• Records shown
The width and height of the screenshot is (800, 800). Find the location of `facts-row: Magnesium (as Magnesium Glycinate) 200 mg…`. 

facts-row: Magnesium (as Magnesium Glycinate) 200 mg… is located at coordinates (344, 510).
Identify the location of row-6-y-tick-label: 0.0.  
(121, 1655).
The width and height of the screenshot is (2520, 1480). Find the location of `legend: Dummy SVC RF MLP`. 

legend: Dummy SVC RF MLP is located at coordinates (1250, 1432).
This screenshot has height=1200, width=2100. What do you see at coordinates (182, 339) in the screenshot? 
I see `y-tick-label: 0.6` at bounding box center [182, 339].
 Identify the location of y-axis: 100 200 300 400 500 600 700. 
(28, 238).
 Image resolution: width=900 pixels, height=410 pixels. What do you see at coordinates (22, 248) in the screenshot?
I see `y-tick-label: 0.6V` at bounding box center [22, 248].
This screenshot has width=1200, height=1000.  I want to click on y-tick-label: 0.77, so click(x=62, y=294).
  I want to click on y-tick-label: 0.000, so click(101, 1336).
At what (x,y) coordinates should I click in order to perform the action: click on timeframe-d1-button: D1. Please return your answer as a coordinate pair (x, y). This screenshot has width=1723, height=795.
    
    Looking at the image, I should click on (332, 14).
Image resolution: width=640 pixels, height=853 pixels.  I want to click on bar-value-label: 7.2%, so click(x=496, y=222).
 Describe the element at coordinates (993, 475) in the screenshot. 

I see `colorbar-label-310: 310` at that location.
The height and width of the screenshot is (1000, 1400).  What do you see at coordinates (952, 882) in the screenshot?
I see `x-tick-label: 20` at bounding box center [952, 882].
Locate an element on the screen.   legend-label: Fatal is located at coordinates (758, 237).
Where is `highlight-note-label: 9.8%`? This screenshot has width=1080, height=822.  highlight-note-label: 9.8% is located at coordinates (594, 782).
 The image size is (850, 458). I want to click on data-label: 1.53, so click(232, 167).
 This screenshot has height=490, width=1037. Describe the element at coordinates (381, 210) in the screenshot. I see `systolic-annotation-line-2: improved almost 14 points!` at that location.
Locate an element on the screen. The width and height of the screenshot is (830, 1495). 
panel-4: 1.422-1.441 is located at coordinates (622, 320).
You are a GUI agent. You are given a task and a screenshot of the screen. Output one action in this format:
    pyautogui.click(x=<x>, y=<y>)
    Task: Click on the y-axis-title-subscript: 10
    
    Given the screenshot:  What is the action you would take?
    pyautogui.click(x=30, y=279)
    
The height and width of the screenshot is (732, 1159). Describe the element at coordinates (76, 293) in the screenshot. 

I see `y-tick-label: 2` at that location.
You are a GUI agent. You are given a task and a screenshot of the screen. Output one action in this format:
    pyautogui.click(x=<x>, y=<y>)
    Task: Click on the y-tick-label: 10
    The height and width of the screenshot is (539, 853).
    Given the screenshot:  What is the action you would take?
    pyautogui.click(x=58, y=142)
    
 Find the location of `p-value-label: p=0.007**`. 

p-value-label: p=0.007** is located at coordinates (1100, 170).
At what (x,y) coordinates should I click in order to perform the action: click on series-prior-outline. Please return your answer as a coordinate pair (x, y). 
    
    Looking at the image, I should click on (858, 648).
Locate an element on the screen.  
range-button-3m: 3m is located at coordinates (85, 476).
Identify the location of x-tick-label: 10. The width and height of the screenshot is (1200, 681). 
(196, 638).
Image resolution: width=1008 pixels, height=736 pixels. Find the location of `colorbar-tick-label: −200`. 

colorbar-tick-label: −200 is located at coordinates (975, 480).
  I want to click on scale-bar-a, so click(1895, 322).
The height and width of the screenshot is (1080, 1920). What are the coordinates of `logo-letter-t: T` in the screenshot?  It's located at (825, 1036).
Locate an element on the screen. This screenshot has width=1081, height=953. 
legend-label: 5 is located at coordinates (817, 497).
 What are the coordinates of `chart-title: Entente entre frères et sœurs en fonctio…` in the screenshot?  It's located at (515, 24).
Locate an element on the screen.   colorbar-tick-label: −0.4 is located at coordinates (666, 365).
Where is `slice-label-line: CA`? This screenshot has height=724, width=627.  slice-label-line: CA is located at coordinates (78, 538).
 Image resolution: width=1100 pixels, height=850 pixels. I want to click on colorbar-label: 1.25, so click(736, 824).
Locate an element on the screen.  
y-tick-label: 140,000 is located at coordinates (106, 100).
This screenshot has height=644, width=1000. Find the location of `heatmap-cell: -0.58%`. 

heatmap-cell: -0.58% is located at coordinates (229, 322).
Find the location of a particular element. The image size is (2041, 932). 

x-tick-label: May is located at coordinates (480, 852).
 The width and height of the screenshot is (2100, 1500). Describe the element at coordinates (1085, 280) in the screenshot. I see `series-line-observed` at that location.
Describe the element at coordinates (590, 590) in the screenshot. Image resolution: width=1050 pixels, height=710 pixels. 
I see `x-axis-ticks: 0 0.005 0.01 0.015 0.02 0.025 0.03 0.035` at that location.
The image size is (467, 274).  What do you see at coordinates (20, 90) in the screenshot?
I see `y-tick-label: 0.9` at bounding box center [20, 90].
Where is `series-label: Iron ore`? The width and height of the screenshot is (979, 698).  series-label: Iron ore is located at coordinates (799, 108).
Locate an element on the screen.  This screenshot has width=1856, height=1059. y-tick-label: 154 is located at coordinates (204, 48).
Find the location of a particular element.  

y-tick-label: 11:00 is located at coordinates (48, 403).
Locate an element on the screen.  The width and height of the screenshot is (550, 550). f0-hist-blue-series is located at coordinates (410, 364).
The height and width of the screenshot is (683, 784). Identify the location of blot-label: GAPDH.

• What is needed
Rewrite everything from the start of the records down to the line containing "center [22, 248].", with "Identify the location of" replaced by "Locate" and nothing else changed.

• Output for this exercise
The width and height of the screenshot is (800, 800). Find the location of `facts-row: Magnesium (as Magnesium Glycinate) 200 mg…`. 

facts-row: Magnesium (as Magnesium Glycinate) 200 mg… is located at coordinates (344, 510).
Locate row-6-y-tick-label: 0.0.  
(121, 1655).
The width and height of the screenshot is (2520, 1480). Find the location of `legend: Dummy SVC RF MLP`. 

legend: Dummy SVC RF MLP is located at coordinates (1250, 1432).
This screenshot has height=1200, width=2100. What do you see at coordinates (182, 339) in the screenshot? 
I see `y-tick-label: 0.6` at bounding box center [182, 339].
 Locate y-axis: 100 200 300 400 500 600 700. 
(28, 238).
 Image resolution: width=900 pixels, height=410 pixels. What do you see at coordinates (22, 248) in the screenshot?
I see `y-tick-label: 0.6V` at bounding box center [22, 248].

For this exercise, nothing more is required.